OPS335
Second Lecture
Today we are going to be talking about Disks, 1956 IBM made the first disk which was 5mb, about 50 years ago, and cost about $50, 000, contrast this from 2007 called the Desk Star 1000, 1TB - $500, there is new way to give 50% more capacity, as technology progresses everything gets cheaper. Disks, we use them for Non- Volatile Storage, information is saved when your computer is turned off, that is one of the systems storage, your memory is Volatile, what ever is in RAM is gone, but in you hard drive the data will still be their, we use this type of storage to store programs, video clips, photographs. Now you can purchase, NAS, Network Attached Storage, you can buy them now at Tiger Direct or Future Shop, it plugs into your Ethernet. You can store stuff on it, drives may go away in the future because of chip memory, hard drives are mechanical with moving parts the disk is rotating, chip memory will probably be faster in the future, you may buy memory cards for you camera this is an example of chips out doing Disks. A picture of a disk…we can write on the top and read at the bottom we have 8 surfaces we can do our reading and writing, in the example of the cylinders the tracks are concentric tracks its circles into circles, if you take a look at one particular track and ask yourself how much data the track can hold and multiply the track by 8, it will give you the capacity of the cylinder, the cylinder is the sum of the tracks in one sweep through the surfaces of the platters, so you have a sector here which is the smallest part of the track, a sector is typically 512 bytes, if you have a file it will be written into a whole sector the system cannot read more then a sector at a time, they cannot read one byte but a sector at a time, these are all of the attributes of a hard drive,
Looking at the zones of the drives, the top platter, you have 5 different zones, every zone the number of sectors, you can count the sectors and in our example its 9 sectors, as you get closer to the centre its harder to squeeze in data, as it branches out form the centre you can have more tracks, in the early days a disk only had one zone,
C=T*H*S*Z
The formula Computing Disk Capacity
C is the capacity size of the drive measured in bytes
T is the number of tracks on one recordable surface
S is the number of sectors per track
H is the number read/write heads (usually the same surfaces)

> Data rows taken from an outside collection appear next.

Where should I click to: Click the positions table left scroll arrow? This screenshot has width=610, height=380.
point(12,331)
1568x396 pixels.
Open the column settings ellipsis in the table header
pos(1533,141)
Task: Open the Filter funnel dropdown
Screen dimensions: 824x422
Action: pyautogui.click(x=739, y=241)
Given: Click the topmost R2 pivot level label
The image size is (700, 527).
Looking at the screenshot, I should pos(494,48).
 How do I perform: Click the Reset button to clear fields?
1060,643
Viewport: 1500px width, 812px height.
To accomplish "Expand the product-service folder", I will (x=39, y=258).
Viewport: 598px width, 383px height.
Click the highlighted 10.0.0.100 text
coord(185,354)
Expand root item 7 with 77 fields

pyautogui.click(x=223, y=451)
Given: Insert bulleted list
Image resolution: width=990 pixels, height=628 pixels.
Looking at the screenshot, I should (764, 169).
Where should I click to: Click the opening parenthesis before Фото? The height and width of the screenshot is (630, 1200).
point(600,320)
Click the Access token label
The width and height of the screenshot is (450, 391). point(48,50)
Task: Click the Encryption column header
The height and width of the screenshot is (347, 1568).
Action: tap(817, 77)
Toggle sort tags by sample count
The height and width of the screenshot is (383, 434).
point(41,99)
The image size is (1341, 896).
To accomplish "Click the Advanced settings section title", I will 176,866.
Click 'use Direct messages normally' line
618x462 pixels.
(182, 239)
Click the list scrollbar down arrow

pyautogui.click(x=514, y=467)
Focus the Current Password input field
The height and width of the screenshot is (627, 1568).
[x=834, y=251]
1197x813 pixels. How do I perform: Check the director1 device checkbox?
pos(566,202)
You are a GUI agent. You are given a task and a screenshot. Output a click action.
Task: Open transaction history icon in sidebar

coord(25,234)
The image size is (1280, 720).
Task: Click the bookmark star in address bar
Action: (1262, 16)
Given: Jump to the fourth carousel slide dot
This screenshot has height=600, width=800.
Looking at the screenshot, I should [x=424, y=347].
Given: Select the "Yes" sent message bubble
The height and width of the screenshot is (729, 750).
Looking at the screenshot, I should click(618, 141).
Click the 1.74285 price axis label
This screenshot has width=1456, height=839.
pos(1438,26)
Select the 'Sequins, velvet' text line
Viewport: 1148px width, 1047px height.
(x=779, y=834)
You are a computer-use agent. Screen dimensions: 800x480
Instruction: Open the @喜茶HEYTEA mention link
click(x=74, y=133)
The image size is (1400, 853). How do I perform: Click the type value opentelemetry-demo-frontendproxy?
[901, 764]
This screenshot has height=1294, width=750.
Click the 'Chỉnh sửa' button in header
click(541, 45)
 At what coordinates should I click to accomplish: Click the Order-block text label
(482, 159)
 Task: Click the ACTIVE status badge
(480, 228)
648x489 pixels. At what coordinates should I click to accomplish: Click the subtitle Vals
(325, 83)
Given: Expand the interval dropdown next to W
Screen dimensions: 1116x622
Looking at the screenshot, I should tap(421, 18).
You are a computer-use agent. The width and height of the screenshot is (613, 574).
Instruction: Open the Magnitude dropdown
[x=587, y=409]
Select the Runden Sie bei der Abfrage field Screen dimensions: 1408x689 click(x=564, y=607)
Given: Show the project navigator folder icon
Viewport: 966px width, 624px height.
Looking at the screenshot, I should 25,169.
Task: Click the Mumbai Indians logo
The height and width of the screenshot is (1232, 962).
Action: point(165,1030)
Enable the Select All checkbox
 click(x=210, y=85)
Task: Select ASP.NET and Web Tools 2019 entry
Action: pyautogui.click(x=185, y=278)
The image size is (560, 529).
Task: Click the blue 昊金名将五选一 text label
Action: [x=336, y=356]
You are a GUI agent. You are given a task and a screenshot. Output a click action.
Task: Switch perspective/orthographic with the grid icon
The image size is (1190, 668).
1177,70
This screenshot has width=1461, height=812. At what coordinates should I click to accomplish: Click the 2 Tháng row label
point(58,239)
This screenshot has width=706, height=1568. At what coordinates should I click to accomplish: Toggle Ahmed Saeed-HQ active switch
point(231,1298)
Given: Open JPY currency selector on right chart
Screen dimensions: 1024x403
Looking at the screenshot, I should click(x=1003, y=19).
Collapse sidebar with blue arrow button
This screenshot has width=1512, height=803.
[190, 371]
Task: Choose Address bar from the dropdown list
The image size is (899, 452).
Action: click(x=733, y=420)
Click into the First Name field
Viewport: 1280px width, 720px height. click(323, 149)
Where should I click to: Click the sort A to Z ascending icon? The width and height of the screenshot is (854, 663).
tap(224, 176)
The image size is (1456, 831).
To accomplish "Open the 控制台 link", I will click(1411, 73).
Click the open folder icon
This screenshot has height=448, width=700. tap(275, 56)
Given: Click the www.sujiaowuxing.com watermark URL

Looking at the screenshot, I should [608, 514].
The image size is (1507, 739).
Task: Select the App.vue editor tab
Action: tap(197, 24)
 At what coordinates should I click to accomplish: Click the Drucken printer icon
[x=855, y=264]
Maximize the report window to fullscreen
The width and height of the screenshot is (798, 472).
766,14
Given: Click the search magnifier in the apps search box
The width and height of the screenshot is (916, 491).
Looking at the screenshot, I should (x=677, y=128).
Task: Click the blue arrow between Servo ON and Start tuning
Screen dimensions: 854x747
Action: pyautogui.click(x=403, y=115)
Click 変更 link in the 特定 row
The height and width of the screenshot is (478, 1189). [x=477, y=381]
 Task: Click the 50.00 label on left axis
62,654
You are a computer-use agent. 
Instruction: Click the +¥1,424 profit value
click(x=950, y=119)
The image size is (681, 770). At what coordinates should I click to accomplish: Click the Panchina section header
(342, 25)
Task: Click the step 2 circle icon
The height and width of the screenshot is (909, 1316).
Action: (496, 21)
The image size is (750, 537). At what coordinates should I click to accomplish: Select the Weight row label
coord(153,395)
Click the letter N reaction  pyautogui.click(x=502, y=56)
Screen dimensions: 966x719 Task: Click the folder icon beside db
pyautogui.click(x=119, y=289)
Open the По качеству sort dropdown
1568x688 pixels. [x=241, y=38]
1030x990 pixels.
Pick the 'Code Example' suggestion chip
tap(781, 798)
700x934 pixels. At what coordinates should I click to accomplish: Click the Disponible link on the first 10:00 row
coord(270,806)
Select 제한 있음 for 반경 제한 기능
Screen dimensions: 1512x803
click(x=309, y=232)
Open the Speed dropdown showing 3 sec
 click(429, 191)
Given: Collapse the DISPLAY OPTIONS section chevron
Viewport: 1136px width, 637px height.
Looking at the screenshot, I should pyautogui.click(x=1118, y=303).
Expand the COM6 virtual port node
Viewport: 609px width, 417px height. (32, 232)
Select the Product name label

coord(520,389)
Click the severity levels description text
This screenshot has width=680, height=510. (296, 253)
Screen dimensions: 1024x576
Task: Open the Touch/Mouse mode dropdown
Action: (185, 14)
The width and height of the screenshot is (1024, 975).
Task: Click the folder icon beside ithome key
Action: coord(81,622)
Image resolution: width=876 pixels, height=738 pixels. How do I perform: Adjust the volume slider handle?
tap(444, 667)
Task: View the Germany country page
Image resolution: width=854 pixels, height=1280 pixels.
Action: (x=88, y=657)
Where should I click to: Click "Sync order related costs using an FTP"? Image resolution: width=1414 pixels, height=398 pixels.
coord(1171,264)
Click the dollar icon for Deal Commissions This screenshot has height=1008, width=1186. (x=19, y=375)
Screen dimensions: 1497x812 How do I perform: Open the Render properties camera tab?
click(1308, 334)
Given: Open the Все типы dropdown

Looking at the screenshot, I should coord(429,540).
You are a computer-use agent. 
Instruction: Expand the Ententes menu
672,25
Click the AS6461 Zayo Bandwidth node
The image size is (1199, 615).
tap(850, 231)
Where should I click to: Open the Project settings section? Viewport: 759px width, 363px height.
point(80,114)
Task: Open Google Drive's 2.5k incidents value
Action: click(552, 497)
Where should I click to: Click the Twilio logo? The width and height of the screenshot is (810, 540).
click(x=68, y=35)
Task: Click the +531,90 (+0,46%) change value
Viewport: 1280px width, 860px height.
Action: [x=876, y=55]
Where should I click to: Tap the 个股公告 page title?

Z is the size of one sector usually 512 bytes
For pcs a sector is 512 bytes, lets take an example we have a disk with one platter, if it has one platter it has two surfaces, so it has 2 sets of r/w heads, we have 18 sectors /tracks and 80 tracks and 512 bytes per sector
H=1 platter * 2
S=18 sectors/track
T =80 tracks bytes /sectord
Z = 512 bytes/sector
Echo 2 *80*18*512
1474560 bytes
Divide by 1024 we get 1440Kb = 1.44mb this is like a floppy this formula works for every single hard drive unless you have a hard drive with multiple zones, then you have to work out the capacity for each zone, if you have six zones on the hard drive you have to do the complication 6 times and write it down, 1024 bytes is one kilobyte, kilo, mega, gig, tera peta, exa, zeda, remember we only 10^88 electrons in the universe, those are the standards, take a look at the example he did, he wants to know what is the capacity of one cylinder,
The capacity of one cylinder,
1440kb =1.44mb
Capacity= 2*18*80*512
=1474569bytes
=1024
1474569/80x2 -this is one cylinder
36864 bytes
Cylinder, we have two plates, if you have 2 plates you have four surfaces, the track 0, 1 platter is two surfaces, the cylinder will be the first track and the track under it.
Cylinder Y= H*S*Z
=2*18*512
=18432 bytes 1 cylinder
Size of one Track divide by 2
T=9216 bytes
Why is it important to know what a cylinder, because when we partition a hard drive we have to partition a hard drive, every partition you make has to be an even number of cylinder, so the smallest partition you can make is one cylinder, Linux on the other hand cylinder/track/sectors/heads does not really care that much,
fdisk –l shows the partition table,
dd if=/dev/sda of=mymbr bs=512 count=1
copy from to
file – what kind of file is your mbr
with fdisk with p it will show you the partition, if you want to delete d of partition number 2 and p will print and you will not longer have a partition 2.
Capacity = 64* 32*17547*512
18399936
C= 128*16*17547*512
E-mails are sent a week before
What is in /boot:
/boot – kernel ram disk file, grub file.